Case v. City of Detroit

129 Mich. 298 | Mich. | 1902

Hooker, C. J.

The plaintiff was owner of premises in Detroit, upon which there were buildings. The board of assessors placed them upon the assessment roll for the year 1898 at a valuation of $92,900. It is admitted that, of this, $50,000 was the value of the buildings, and $42,900 that of the land. The roll was approved by the board of review, and subsequently, on June 9, 1898, the buildings were destroyed by fire. On July 12th, the plaintiff petitioned the common council to remit a portion of the taxes, corresponding to the amount assessed upon the buildings, and it adopted a resolution to remit and pay back the sum of $814.82 of said taxes. This occurred on August 23, 1898. The mayor declined to approve the resolution. Again, in 1900, asimilar resolution passed the council, and the mayor again declined to approve it. The money having been paid to the treasurer, the plaintiff brought this action to recover the sum of $784.40, city taxes assessed *299upon the buildings.
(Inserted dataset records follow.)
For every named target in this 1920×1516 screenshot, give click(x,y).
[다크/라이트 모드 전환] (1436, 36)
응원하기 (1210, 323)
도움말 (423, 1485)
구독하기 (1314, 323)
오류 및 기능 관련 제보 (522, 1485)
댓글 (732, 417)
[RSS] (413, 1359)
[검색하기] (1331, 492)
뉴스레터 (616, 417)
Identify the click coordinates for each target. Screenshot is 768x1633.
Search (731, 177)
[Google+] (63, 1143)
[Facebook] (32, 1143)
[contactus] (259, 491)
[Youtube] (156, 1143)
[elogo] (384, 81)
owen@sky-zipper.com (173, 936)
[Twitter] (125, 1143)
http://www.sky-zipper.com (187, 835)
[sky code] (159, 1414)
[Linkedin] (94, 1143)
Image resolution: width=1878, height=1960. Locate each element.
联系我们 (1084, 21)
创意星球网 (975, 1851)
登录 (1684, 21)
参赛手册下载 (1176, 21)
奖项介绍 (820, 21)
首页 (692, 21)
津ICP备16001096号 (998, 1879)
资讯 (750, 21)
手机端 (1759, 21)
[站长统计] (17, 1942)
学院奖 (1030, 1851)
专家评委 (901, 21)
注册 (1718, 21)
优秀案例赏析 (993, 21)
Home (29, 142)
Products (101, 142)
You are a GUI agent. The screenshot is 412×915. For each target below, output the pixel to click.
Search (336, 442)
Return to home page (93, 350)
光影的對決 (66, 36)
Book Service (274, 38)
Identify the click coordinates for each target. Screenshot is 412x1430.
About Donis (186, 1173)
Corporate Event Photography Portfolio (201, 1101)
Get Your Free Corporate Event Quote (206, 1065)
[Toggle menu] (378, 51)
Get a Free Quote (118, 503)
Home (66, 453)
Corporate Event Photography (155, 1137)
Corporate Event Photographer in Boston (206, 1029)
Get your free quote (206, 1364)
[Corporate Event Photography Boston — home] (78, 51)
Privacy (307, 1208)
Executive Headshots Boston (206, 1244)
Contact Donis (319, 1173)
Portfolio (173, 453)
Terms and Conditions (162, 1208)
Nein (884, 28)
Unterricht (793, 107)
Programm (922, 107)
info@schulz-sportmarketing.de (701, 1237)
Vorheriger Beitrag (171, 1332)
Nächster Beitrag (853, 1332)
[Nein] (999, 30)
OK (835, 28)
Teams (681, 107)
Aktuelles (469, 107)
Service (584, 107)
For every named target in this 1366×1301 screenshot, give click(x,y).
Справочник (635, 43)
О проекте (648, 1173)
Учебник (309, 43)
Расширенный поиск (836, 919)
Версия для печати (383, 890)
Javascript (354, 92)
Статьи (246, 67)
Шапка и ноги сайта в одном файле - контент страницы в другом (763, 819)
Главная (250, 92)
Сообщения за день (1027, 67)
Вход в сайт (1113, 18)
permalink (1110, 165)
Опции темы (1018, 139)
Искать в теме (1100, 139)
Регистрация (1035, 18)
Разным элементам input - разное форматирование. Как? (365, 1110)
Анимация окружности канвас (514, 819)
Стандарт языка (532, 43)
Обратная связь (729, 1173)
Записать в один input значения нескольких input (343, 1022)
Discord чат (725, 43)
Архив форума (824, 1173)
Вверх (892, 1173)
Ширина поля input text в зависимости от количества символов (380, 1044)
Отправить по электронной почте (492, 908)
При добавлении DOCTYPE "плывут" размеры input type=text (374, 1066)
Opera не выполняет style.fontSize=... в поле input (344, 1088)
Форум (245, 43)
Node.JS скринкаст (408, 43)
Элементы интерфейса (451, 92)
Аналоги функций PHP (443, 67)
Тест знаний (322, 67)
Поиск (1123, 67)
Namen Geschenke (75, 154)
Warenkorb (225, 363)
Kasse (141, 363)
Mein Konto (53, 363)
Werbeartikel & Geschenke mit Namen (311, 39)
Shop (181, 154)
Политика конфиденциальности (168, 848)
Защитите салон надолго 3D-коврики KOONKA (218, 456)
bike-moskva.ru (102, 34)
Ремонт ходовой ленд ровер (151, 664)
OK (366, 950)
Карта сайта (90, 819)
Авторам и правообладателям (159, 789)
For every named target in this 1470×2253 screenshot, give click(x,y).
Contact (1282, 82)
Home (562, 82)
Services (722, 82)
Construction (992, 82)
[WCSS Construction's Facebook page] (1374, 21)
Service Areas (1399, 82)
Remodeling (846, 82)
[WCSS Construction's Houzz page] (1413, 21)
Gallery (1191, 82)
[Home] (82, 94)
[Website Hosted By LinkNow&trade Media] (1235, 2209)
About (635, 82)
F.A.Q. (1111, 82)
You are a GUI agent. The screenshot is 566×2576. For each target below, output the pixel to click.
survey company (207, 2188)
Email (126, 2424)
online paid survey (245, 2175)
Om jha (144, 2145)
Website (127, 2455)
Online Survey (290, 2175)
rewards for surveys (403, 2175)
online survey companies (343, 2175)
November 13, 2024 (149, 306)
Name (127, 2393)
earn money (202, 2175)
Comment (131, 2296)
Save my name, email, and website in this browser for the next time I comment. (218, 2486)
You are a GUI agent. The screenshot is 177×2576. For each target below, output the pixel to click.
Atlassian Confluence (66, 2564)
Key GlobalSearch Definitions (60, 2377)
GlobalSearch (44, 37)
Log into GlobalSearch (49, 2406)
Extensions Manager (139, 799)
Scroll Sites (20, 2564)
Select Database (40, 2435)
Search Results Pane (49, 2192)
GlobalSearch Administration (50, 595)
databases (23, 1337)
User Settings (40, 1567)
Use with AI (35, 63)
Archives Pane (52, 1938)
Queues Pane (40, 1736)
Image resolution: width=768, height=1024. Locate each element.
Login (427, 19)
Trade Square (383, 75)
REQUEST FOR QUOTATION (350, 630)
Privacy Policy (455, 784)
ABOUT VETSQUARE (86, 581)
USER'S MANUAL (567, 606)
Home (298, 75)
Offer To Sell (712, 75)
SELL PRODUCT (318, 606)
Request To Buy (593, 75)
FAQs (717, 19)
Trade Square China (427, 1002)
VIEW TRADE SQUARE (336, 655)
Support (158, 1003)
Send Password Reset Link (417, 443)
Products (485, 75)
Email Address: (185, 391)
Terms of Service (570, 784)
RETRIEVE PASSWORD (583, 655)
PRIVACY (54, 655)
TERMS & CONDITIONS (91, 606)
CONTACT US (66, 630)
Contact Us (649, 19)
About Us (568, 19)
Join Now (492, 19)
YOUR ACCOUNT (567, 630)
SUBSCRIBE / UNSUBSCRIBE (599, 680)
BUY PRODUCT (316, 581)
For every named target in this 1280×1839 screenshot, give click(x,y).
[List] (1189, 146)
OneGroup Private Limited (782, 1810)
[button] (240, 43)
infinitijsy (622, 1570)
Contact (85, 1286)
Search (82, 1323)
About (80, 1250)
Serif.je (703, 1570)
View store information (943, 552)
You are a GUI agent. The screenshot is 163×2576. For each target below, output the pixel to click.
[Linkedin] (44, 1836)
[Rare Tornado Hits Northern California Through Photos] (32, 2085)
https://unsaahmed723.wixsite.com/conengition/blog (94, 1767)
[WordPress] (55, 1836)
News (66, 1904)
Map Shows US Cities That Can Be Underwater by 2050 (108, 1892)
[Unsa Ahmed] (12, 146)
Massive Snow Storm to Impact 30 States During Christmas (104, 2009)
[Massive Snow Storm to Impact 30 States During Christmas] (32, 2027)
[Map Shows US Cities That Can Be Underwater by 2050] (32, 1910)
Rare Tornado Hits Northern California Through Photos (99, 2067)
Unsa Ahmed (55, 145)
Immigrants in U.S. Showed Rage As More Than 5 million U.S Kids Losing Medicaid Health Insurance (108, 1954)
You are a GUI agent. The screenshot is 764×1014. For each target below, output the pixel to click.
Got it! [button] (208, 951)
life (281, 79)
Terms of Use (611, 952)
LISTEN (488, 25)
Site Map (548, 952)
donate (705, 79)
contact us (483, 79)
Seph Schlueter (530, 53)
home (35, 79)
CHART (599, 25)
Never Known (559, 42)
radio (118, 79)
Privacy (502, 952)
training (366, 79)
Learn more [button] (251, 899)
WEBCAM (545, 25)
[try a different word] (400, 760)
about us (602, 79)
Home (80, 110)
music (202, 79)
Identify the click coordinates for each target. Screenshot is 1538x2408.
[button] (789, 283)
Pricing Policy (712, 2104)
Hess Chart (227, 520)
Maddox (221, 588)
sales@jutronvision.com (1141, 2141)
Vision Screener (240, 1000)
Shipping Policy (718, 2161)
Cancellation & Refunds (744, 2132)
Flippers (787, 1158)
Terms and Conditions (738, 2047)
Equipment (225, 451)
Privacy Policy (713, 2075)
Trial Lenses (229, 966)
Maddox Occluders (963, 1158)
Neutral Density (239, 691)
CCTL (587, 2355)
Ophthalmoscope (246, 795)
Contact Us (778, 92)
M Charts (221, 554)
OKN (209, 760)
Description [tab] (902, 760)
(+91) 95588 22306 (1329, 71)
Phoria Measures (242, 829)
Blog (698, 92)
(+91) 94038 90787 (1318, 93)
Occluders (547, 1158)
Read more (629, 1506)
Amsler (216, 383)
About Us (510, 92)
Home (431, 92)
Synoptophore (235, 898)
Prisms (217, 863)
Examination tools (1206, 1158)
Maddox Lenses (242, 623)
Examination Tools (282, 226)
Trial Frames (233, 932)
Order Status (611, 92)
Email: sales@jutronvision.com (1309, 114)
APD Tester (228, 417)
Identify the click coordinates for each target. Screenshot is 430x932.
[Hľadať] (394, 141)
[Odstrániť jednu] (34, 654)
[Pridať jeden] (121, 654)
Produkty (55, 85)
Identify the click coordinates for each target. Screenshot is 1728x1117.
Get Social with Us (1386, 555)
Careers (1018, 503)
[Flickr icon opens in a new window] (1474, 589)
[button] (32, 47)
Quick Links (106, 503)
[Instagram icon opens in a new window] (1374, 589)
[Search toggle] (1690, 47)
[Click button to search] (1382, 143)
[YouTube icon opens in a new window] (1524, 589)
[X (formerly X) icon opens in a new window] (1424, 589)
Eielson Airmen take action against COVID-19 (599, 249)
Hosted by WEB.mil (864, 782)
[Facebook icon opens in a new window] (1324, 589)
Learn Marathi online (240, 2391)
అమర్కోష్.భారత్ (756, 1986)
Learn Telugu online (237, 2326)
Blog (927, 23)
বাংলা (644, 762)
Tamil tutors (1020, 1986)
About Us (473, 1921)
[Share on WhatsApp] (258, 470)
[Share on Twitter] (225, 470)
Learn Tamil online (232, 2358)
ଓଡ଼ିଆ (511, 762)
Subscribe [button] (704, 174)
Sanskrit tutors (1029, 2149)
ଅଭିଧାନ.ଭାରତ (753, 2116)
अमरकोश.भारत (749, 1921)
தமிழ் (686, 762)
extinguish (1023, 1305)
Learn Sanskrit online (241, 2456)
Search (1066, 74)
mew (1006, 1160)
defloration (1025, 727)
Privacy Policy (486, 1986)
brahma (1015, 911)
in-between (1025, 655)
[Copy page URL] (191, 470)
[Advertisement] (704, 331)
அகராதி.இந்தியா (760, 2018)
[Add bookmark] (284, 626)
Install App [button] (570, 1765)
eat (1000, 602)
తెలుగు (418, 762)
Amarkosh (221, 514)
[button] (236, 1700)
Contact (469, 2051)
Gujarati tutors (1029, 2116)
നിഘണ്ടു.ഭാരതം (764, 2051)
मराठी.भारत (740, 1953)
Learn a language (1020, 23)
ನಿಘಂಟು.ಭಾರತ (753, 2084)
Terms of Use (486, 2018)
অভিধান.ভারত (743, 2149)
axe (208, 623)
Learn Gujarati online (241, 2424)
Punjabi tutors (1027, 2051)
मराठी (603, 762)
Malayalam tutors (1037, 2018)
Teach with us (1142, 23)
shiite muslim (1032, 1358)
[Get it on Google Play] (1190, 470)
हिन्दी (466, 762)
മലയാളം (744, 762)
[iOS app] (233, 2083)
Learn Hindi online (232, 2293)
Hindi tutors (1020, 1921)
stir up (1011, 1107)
He claims it to be for taxes assessed for the fiscal year 1898, which, he says, began July 1, 1898, some time after the destruction of the buildings. The circuit court rendered a judgment for the plaintiff» and the defendant has brought error.

These lands were lawfully assessed, and the taxes were spread in conformity to law, before the fire. It was perhaps within the power of the council to remit a portion of these taxes if they deemed it unjust to require payment, but they failed to do this. We know of no authority which sustains the plaintiff’s contention that one owning property destroyed, or parted with in any other way, after the taxes are spread, is to have a rebate of a portion of his taxes. None is cited by counsel, and we think that the introduction of such a rule would lead to much confusion. It is admitted that the property burned was insured, and it is shown that $45,000, if not more, was paid by the insurance companies to persons holding mortgages given by or for which the plaintiff was responsible. It was upon this ground that the mayor vetoed the resolutions, but this fact is not important.

The judgment is reversed, and, under the admitted facts, a new trial is denied. Judgment will be entered here in favor of the defendant for costs of both courts.

Moore, Grant, and Montgomery, JJ., concurred. Long, J., did not sit.